▸ **Stated task**: Pick out every line in the data below that contains the word "height", and copy each of those lines in full.

▸ **Material provided**:
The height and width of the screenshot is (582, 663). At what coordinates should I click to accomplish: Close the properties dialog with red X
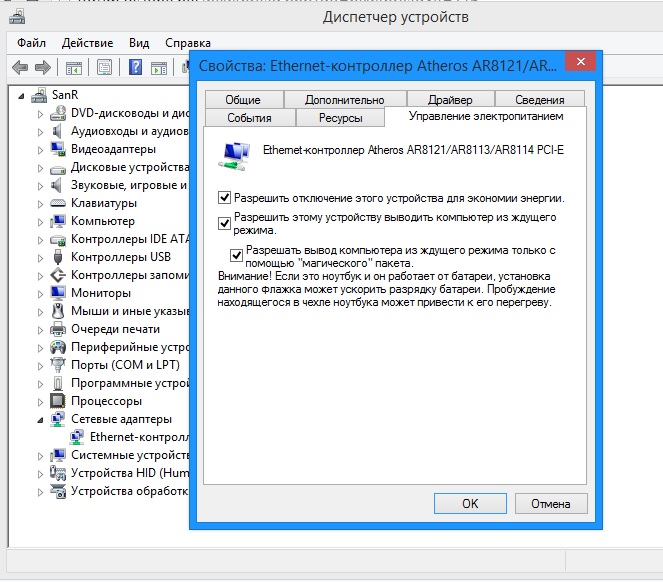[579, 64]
--
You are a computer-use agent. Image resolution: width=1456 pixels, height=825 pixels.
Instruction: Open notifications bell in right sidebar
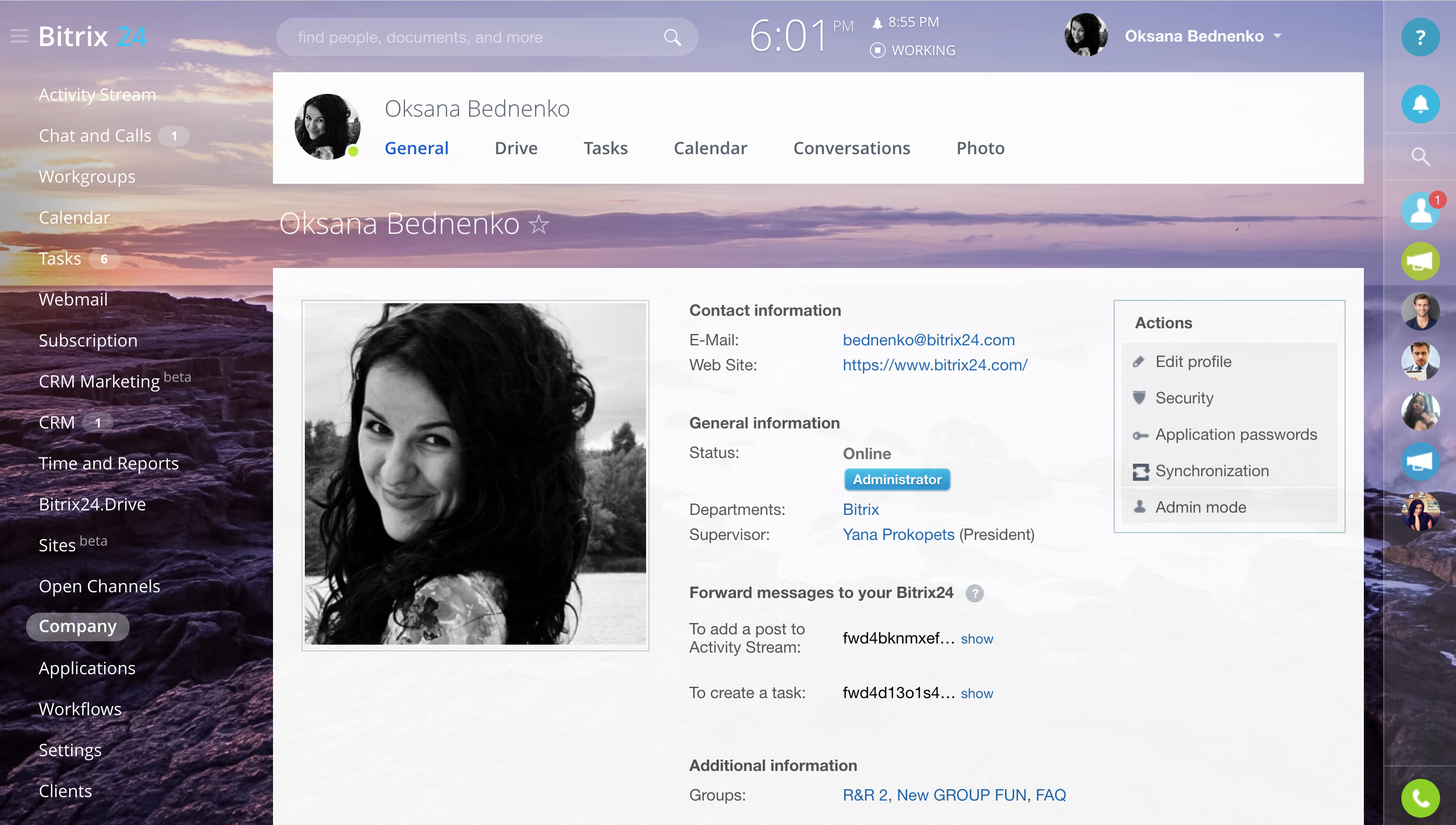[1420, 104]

▸ **Response to the exercise**:
The height and width of the screenshot is (582, 663). At what coordinates should I click to accomplish: Close the properties dialog with red X
You are a computer-use agent. Image resolution: width=1456 pixels, height=825 pixels.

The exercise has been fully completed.